Banks look to walk away from megadeal funding

They are also negotiating with financial sponsors to restructure deals to make them acceptable to buyers in the liquidity-starved loan markets.

Megadeals signed at the height of the market which have not closed are facing the prospect of being pulled, as investment banks search for ways to decrease their exposure to the leveraged loan market.

Equity traders have taken a bearish attitude to stocks where leveraged buyouts have not closed such as the Clear Channel Communications deal, where the media company’s stock was trading below the offer price by nearly 25 percent at $30.13 per share (€20.52 per share) at yesterday’s close.

The level of unsyndicated debt in the leveraged loan markets remains at around $200 billion, according to data provider Dealogic.

Banks with balance sheet commitments to long positions in deals, such as Bain Capital Partners and Thomas H Lee Partners’ $27.5 billion media buyout, will be attempting to extricate themselves from deals impossible to syndicate in liquidity-starved debt markets, according to Harvey Hoogakker, a director in German bank West LB’s financial sponsor group.

“Those in this position will be looking at the loan documentation and MAC [material adverse change] clauses which allow banks to walk away from a deal. To the extent that banks have the right to no longer satisfy their obligations under that commitment and are looking to close now and you have a situation where the deal isn’t funded, they will walk away.”

Hoogakker said this assessment would be made on a case by case basis. “In the first instance there will be an attempt to restructure the deal, revisiting the leverage and pricing while working with the sponsor to agree a deal acceptable to the markets.” Hoogakker said that such negotiations had gone on at West LB since the credit crunch, although the scale of the renegotiation was different due to the bank’s mid-market focus.

Issues include the levels of leverage, pricing and the aggressive structures of debt financial sponsors were able to demand nine months ago. “Covenant lite and loose transactions or structures allowing cash leakage through dividend payments are no longer feasible. [These structures were possible to syndicate] nine months ago but these deals cannot be sold into the markets on those terms and conditions.”

It is possible the signal such cancellations send out will have a negative effect on market sentiment, Hoogakker said. He also said they may effect the so-called private equity put on companies where the share price has risen due to speculation it is a takeover target.
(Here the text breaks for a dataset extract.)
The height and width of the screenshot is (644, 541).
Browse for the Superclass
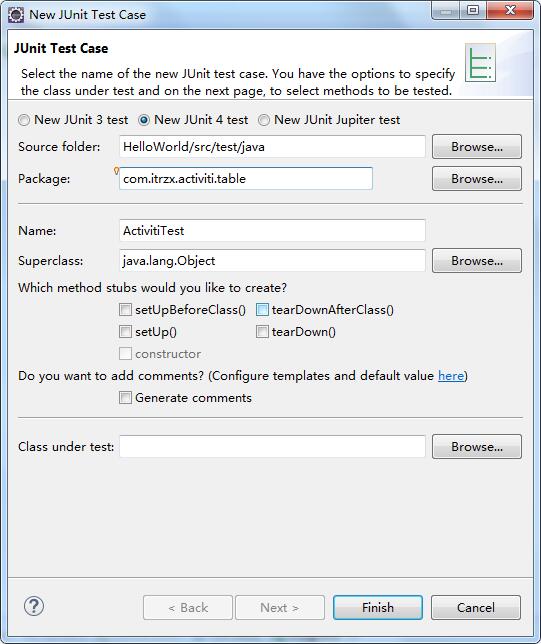tap(477, 260)
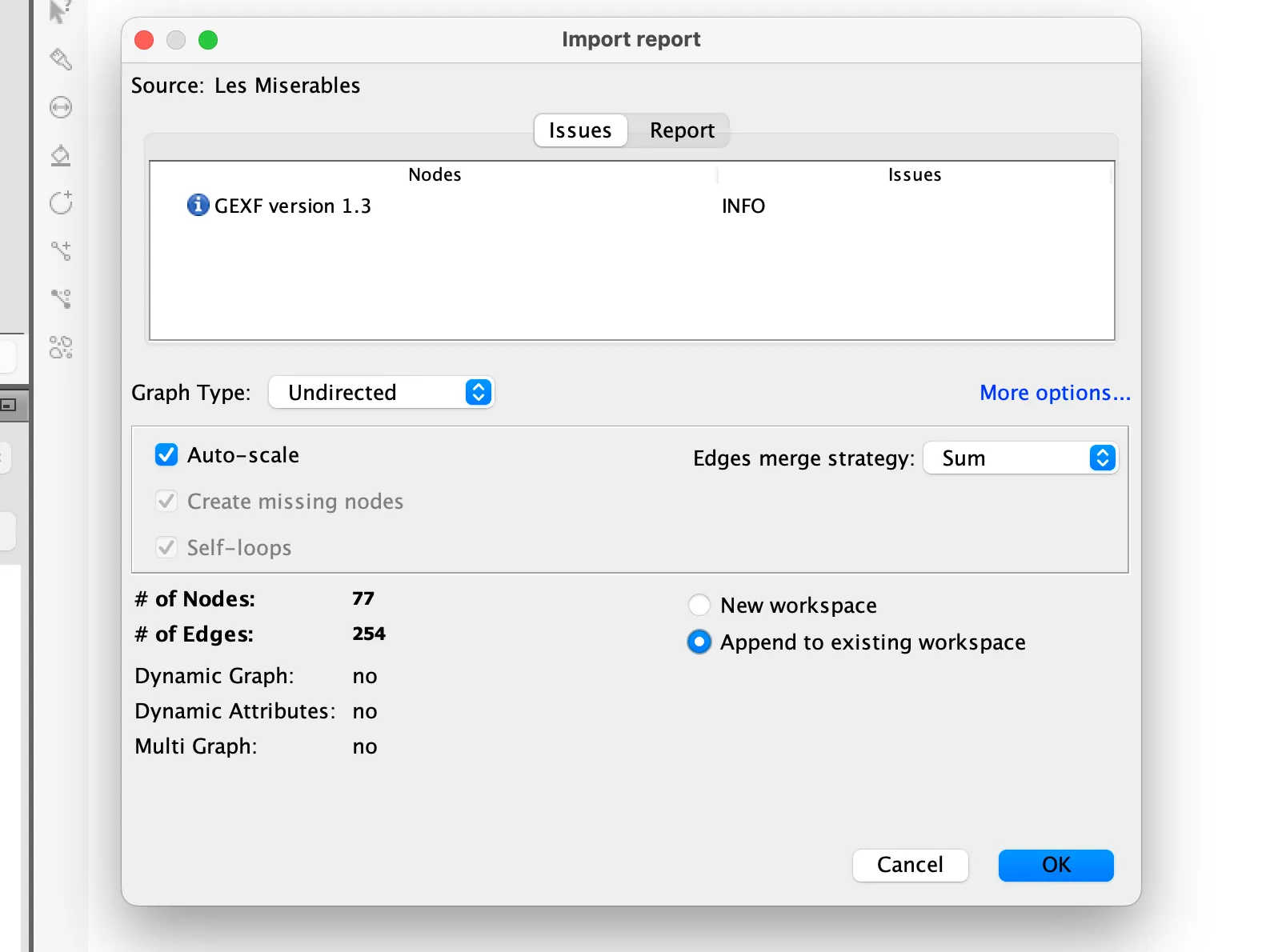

But he said much of this added value had disappeared in large cap stocks which are the target of mega buyouts due to the decreased likelihood of such deals happening for the foreseeable future.

Compromise efforts have had to be pushed through recently, including BC Partners’ $16.5 billion Intelsat deal, which completed after the European buyout firm persuaded the company’s original creditors to come into the financing of the deal.